> _Task objective_:
Word for word, print every entry below.

BEGIN

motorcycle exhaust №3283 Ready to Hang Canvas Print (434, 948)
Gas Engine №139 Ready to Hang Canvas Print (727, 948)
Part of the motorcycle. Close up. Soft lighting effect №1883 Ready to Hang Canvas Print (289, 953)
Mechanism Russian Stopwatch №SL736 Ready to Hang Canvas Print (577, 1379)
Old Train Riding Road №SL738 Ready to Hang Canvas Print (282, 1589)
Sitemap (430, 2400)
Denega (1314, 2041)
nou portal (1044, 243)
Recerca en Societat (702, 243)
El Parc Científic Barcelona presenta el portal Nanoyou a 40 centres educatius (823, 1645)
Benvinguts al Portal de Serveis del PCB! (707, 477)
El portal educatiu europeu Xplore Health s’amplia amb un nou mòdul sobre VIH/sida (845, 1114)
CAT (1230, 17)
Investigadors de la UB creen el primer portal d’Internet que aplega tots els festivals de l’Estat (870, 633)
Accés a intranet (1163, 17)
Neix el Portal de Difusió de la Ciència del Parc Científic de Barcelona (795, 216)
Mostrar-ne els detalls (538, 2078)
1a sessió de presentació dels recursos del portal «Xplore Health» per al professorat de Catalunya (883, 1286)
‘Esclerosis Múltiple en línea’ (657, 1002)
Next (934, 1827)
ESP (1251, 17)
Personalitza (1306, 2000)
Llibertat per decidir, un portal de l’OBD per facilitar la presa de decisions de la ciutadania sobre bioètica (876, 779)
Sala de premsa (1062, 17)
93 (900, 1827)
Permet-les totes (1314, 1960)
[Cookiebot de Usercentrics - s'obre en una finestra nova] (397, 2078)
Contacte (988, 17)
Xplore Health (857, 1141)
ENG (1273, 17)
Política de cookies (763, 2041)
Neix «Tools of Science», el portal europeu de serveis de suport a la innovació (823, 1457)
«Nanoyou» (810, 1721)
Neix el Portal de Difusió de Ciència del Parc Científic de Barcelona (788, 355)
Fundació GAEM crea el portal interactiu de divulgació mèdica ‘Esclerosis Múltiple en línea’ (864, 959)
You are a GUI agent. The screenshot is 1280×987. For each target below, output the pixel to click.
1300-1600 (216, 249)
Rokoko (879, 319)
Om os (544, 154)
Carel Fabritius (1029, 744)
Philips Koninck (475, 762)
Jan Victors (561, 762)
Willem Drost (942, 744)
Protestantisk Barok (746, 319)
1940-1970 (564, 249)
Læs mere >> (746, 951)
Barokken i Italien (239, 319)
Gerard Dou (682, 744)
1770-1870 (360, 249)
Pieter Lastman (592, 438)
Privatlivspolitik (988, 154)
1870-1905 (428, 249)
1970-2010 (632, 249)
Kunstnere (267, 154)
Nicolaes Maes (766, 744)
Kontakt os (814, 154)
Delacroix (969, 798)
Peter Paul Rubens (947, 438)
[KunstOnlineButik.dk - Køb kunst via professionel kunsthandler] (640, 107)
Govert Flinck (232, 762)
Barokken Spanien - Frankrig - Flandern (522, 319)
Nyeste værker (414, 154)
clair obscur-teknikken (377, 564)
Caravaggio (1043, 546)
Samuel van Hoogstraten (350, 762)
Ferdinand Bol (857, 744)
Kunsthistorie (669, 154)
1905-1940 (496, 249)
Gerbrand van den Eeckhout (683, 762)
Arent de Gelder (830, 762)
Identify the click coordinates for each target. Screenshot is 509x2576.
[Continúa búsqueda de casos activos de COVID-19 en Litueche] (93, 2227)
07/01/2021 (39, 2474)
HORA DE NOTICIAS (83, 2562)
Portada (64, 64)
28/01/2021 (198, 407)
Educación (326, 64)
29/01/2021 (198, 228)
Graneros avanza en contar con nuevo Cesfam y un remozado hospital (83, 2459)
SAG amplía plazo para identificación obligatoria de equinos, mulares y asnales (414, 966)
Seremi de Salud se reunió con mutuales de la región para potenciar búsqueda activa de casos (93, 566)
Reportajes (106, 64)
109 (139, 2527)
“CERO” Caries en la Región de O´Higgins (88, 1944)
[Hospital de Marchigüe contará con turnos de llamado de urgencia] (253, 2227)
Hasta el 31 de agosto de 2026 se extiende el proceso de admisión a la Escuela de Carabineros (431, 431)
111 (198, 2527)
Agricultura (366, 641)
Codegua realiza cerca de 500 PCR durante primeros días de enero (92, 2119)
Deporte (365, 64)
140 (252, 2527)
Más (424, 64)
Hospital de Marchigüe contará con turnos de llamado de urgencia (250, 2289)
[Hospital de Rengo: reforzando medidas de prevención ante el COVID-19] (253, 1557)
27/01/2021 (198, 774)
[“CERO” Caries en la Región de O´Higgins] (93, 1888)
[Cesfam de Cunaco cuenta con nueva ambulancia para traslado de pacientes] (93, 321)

END

> _Exercise response_:
motorcycle exhaust №3283 Ready to Hang Canvas Print (434, 948)
Gas Engine №139 Ready to Hang Canvas Print (727, 948)
Part of the motorcycle. Close up. Soft lighting effect №1883 Ready to Hang Canvas Print (289, 953)
Mechanism Russian Stopwatch №SL736 Ready to Hang Canvas Print (577, 1379)
Old Train Riding Road №SL738 Ready to Hang Canvas Print (282, 1589)
Sitemap (430, 2400)
Denega (1314, 2041)
nou portal (1044, 243)
Recerca en Societat (702, 243)
El Parc Científic Barcelona presenta el portal Nanoyou a 40 centres educatius (823, 1645)
Benvinguts al Portal de Serveis del PCB! (707, 477)
El portal educatiu europeu Xplore Health s’amplia amb un nou mòdul sobre VIH/sida (845, 1114)
CAT (1230, 17)
Investigadors de la UB creen el primer portal d’Internet que aplega tots els festivals de l’Estat (870, 633)
Accés a intranet (1163, 17)
Neix el Portal de Difusió de la Ciència del Parc Científic de Barcelona (795, 216)
Mostrar-ne els detalls (538, 2078)
1a sessió de presentació dels recursos del portal «Xplore Health» per al professorat de Catalunya (883, 1286)
‘Esclerosis Múltiple en línea’ (657, 1002)
Next (934, 1827)
ESP (1251, 17)
Personalitza (1306, 2000)
Llibertat per decidir, un portal de l’OBD per facilitar la presa de decisions de la ciutadania sobre bioètica (876, 779)
Sala de premsa (1062, 17)
93 (900, 1827)
Permet-les totes (1314, 1960)
[Cookiebot de Usercentrics - s'obre en una finestra nova] (397, 2078)
Contacte (988, 17)
Xplore Health (857, 1141)
ENG (1273, 17)
Política de cookies (763, 2041)
Neix «Tools of Science», el portal europeu de serveis de suport a la innovació (823, 1457)
«Nanoyou» (810, 1721)
Neix el Portal de Difusió de Ciència del Parc Científic de Barcelona (788, 355)
Fundació GAEM crea el portal interactiu de divulgació mèdica ‘Esclerosis Múltiple en línea’ (864, 959)
You are a GUI agent. The screenshot is 1280×987. For each target below, output the pixel to click.
1300-1600 (216, 249)
Rokoko (879, 319)
Om os (544, 154)
Carel Fabritius (1029, 744)
Philips Koninck (475, 762)
Jan Victors (561, 762)
Willem Drost (942, 744)
Protestantisk Barok (746, 319)
1940-1970 (564, 249)
Læs mere >> (746, 951)
Barokken i Italien (239, 319)
Gerard Dou (682, 744)
1770-1870 (360, 249)
Pieter Lastman (592, 438)
Privatlivspolitik (988, 154)
1870-1905 (428, 249)
1970-2010 (632, 249)
Kunstnere (267, 154)
Nicolaes Maes (766, 744)
Kontakt os (814, 154)
Delacroix (969, 798)
Peter Paul Rubens (947, 438)
[KunstOnlineButik.dk - Køb kunst via professionel kunsthandler] (640, 107)
Govert Flinck (232, 762)
Barokken Spanien - Frankrig - Flandern (522, 319)
Nyeste værker (414, 154)
clair obscur-teknikken (377, 564)
Caravaggio (1043, 546)
Samuel van Hoogstraten (350, 762)
Ferdinand Bol (857, 744)
Kunsthistorie (669, 154)
1905-1940 (496, 249)
Gerbrand van den Eeckhout (683, 762)
Arent de Gelder (830, 762)
Identify the click coordinates for each target. Screenshot is 509x2576.
[Continúa búsqueda de casos activos de COVID-19 en Litueche] (93, 2227)
07/01/2021 (39, 2474)
HORA DE NOTICIAS (83, 2562)
Portada (64, 64)
28/01/2021 (198, 407)
Educación (326, 64)
29/01/2021 (198, 228)
Graneros avanza en contar con nuevo Cesfam y un remozado hospital (83, 2459)
SAG amplía plazo para identificación obligatoria de equinos, mulares y asnales (414, 966)
Seremi de Salud se reunió con mutuales de la región para potenciar búsqueda activa de casos (93, 566)
Reportajes (106, 64)
109 (139, 2527)
“CERO” Caries en la Región de O´Higgins (88, 1944)
[Hospital de Marchigüe contará con turnos de llamado de urgencia] (253, 2227)
Hasta el 31 de agosto de 2026 se extiende el proceso de admisión a la Escuela de Carabineros (431, 431)
111 (198, 2527)
Agricultura (366, 641)
Codegua realiza cerca de 500 PCR durante primeros días de enero (92, 2119)
Deporte (365, 64)
140 (252, 2527)
Más (424, 64)
Hospital de Marchigüe contará con turnos de llamado de urgencia (250, 2289)
[Hospital de Rengo: reforzando medidas de prevención ante el COVID-19] (253, 1557)
27/01/2021 (198, 774)
[“CERO” Caries en la Región de O´Higgins] (93, 1888)
[Cesfam de Cunaco cuenta con nueva ambulancia para traslado de pacientes] (93, 321)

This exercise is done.